Die Berichte und Kommentare in Zeitungen galten vor allem der Frage, ob die Einschränkungen, durch die das Virus in Schach gehalten werden sollten, eingehalten werden. Und ob Mitmenschen sich selbst und dem fremden Gegenüber oder dem Freund oder der Freundin den Schutz geben, der vor Ansteckung bewahrt. Die große Mehrheit war bereit, in der Krise Corona den anderen mit einzubeziehen und die Abstandsregeln nicht als sozialen Abstand von Mensch zu Mensch misszuverstehen. In Umfragen pendelt sich die Zustimmung zu den von Bundes- und Landesregierungen vereinbarten Maßnahmen bei rund 80% Prozent ein.

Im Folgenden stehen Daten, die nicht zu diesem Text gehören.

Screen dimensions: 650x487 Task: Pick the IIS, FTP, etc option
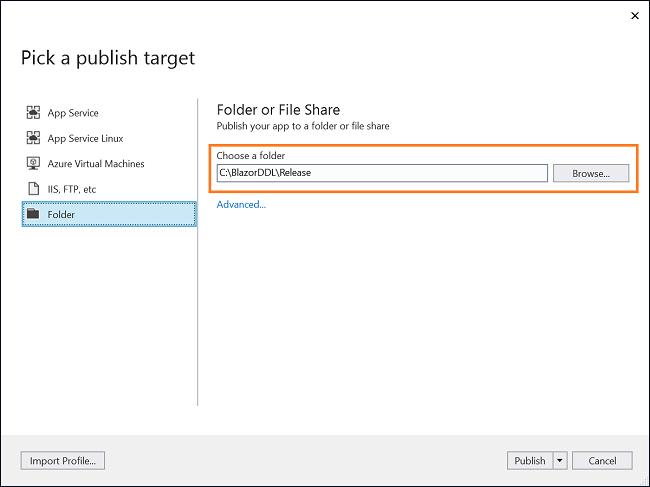pyautogui.click(x=72, y=189)
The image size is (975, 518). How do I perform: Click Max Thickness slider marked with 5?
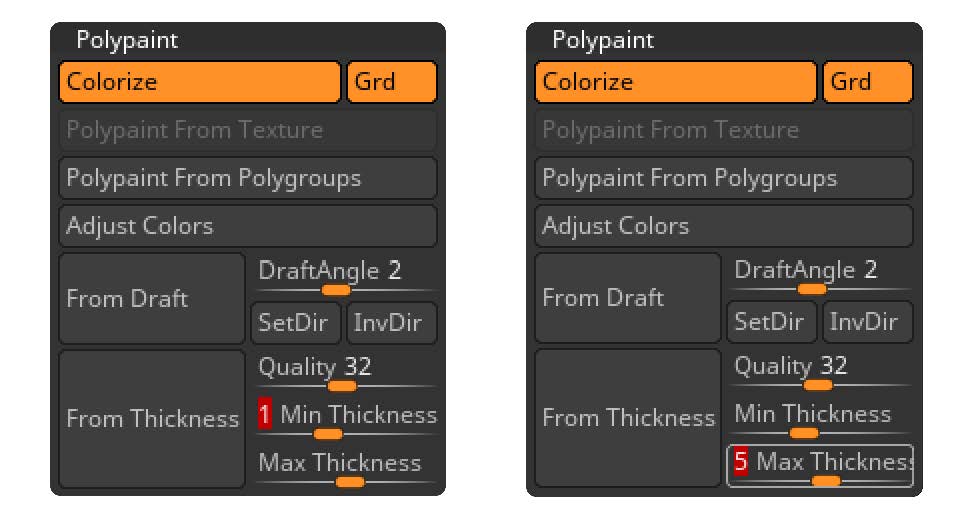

Bei einer Gesamtbevölkerung in Deutschland von rund 82 Millionen Menschen, abzüglich 13,504 Millionen minderjährigen Kindern in Familien und rund 1,6 Millionen Menschen über 7o Jahren, stimmten 80% im Land mit den politischen Entscheidungen weitgehend überein, während rund eine Million Menschen ein autoritäres Weltbild repräsentieren und von Corona-Diktatur faseln, alte und neue Nazis, Querdenker, Identitäre oder Reichsbürger, die einige tausend Teilnehmer bei Protestdemonstrationen in Bewegung bringen können.
Sie sind laut und nicht ungefährlich für den inneren Frieden. Zumal manche den Umsturz in Deutschland herbeisehnen. Kenner der Szene sagen, der Tag X sei das einigende Band für unterschiedliche Akteure von Reichsbürgern bis zu Extremisten bei Spezialkampftruppen (SK) in der Bundeswehr. Dazu rechtsextreme Chatgruppen im Netz, in denen Soldaten und Polizisten miteinander kommunizieren. Immerhin hat selbst Bundesinnenminister Seehofer(CSU) kürzlich den Hinweis des Präsidenten des Bundesamtes für Verfassungsschutz übernommen, der den Demokratischen Staat vor allem durch den Rechtsextremismus gefährdet sieht.
2020 geht zu Ende, 2021 wird ein neuer Bundestag gewählt. Es wird sich zeigen, ob die demokratischen Parteien die innere Kraft haben, nach vorn zu blicken und für eine Zukunft zu streiten, die nicht Große- oder Grün-Schwarze Koalition heißt, sondern den demokratischen Wettbewerb erneuert, der in den letzten Jahren verloren ging. Der Streit lohnt. Es wird sich zeigen, ob auch die SPD als Herausforderer antreten kann oder sich erneut kraftlos wieder nur als Juniorpartner verbraucht.